▸ Work task
Take the lines from the one with "This screenshot has width=279, height=174." to the end of the listing, both ends included, and quote them exactly, leaving pictures out.

Start of Input

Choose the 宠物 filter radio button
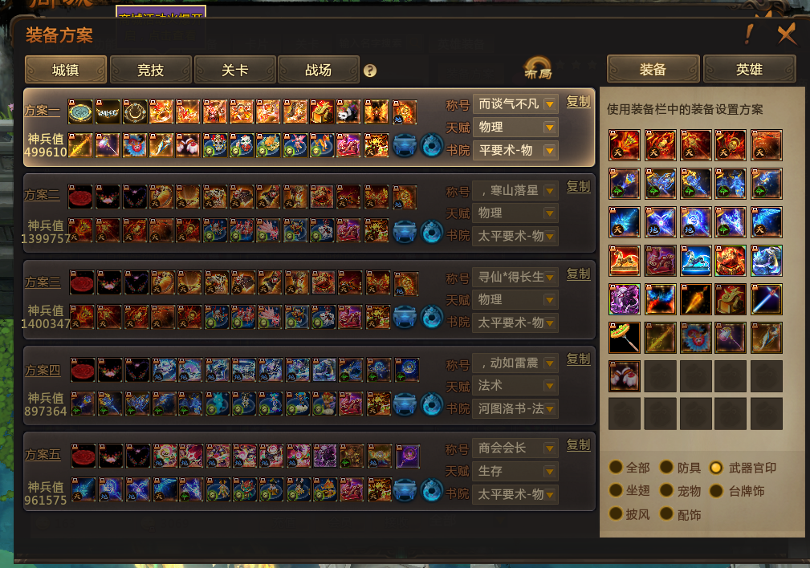The height and width of the screenshot is (568, 810). [x=667, y=490]
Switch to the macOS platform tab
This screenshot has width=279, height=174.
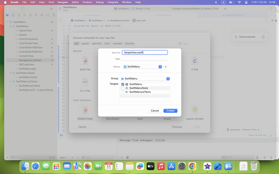[x=85, y=44]
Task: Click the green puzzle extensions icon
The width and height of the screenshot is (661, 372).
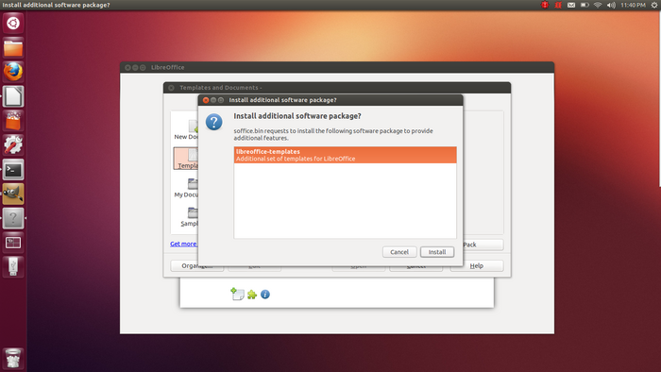Action: click(252, 295)
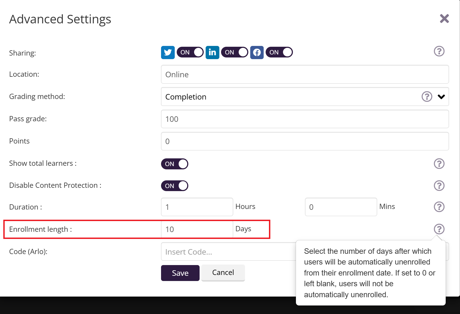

End of Input

▸ Task answer
This screenshot has width=279, height=174.
[x=85, y=44]
Task: Click the green puzzle extensions icon
The width and height of the screenshot is (661, 372).
Action: click(252, 295)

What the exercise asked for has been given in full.